Mientras tanto, el primer ministro británico, Andy Burnham, declaró: «Los intentos rusos de socavar nuestra unidad y nuestra voluntad de apoyar a Ucrania son inútiles y están condenados al fracaso».

Alemania es uno de los varios estados miembros de la OTAN que han informado de avistamientos de drones en aeropuertos, instalaciones militares e industriales durante el último año.

Hasta ahora, Berlín se ha mantenido hermética sobre quién podría estar detrás del ataque de Leipzig, limitándose a decir que «potencias extranjeras» podrían haber estado involucradas.

Los medios estadounidenses ya habían informado de que funcionarios estadounidenses habían vinculado el incidente con Rusia.

Berlín ha advertido que el país es el «objetivo diario» de la guerra híbrida, y el canciller Friedrich Merz advirtió la semana pasada que quienes llevaran a cabo actos hostiles contra Alemania «pagarían un precio».

El gobierno pretende reforzar las competencias de sus servicios de inteligencia, que durante mucho tiempo han sido criticados por su relativa ineficacia, para contrarrestar este tipo de amenazas.

Alemania es un importante aliado de Ucrania, y Merz ha expresado abiertamente su apoyo a Kiev.

Sin embargo, un diputado del partido demócrata cristiano (CDU) de Merz afirmó que las medidas adoptadas hasta ahora contra Rusia «se quedan muy cortas respecto a lo necesario» y que Moscú «simplemente se ríe» cuando se convoca a su embajador.

«De una nación que se autoproclama líder, espero valentía y determinación, no autocensura ni apaciguamiento», dijo Roderich Kiesewetter.

No es difícil imaginar por qué los aviones de carga ucranianos estacionados en un importante centro logístico alemán podrían estar en el punto de mira de Moscú.

Pero este anuncio llega en un momento delicado para el gobierno de Merz.

Unas elecciones estatales clave en el estado oriental de Sajonia-Anhalt podrían impulsar al partido de extrema derecha Alternativa para Alemania (AfD) al poder a nivel estatal por primera vez.

La AfD, el principal partido de la oposición en Alemania, quiere dejar de enviar ayuda a Ucrania y restablecer las relaciones con Rusia.

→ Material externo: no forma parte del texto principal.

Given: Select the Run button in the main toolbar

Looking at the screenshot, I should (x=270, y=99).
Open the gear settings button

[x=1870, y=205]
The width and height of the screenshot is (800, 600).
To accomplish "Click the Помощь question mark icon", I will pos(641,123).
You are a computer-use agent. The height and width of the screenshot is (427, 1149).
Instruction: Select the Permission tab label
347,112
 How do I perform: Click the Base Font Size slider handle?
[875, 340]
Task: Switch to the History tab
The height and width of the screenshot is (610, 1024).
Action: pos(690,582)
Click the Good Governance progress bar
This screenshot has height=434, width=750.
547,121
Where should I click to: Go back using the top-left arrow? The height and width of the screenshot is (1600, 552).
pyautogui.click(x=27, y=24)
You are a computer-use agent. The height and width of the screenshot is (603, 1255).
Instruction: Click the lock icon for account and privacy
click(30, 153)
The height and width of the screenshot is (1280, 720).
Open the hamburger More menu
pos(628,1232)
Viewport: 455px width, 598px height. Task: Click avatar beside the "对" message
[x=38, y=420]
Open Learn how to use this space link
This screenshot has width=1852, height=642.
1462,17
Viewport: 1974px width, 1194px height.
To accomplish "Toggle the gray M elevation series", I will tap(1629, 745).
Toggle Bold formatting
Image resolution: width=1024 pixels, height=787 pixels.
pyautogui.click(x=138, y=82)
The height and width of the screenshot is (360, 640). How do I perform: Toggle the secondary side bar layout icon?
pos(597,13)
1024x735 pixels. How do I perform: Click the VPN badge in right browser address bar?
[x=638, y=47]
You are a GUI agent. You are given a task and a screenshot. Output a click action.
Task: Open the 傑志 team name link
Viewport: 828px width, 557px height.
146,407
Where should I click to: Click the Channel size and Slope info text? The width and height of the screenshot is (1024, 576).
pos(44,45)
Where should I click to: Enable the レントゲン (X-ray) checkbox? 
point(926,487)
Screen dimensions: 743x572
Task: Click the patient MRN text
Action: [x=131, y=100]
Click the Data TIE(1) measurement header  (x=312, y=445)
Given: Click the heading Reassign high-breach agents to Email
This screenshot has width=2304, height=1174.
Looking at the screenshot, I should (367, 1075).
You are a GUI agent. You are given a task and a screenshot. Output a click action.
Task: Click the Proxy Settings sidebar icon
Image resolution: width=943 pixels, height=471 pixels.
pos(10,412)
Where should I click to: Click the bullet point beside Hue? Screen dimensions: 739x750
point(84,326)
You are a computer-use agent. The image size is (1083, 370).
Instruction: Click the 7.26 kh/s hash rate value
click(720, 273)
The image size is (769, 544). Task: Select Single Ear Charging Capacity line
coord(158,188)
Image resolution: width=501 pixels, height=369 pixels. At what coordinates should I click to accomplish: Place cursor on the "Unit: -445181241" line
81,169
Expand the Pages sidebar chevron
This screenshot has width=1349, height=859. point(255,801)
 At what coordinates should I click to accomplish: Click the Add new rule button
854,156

Por otra parte, la policía alemana informó que está investigando el hallazgo de artefactos explosivos e incendiarios improvisados ​​en una subestación eléctrica en el estado oriental de Brandeburgo el martes.

Una línea eléctrica resultó dañada, lo que provocó un apagón temporal. Se desconoce quién colocó los artefactos.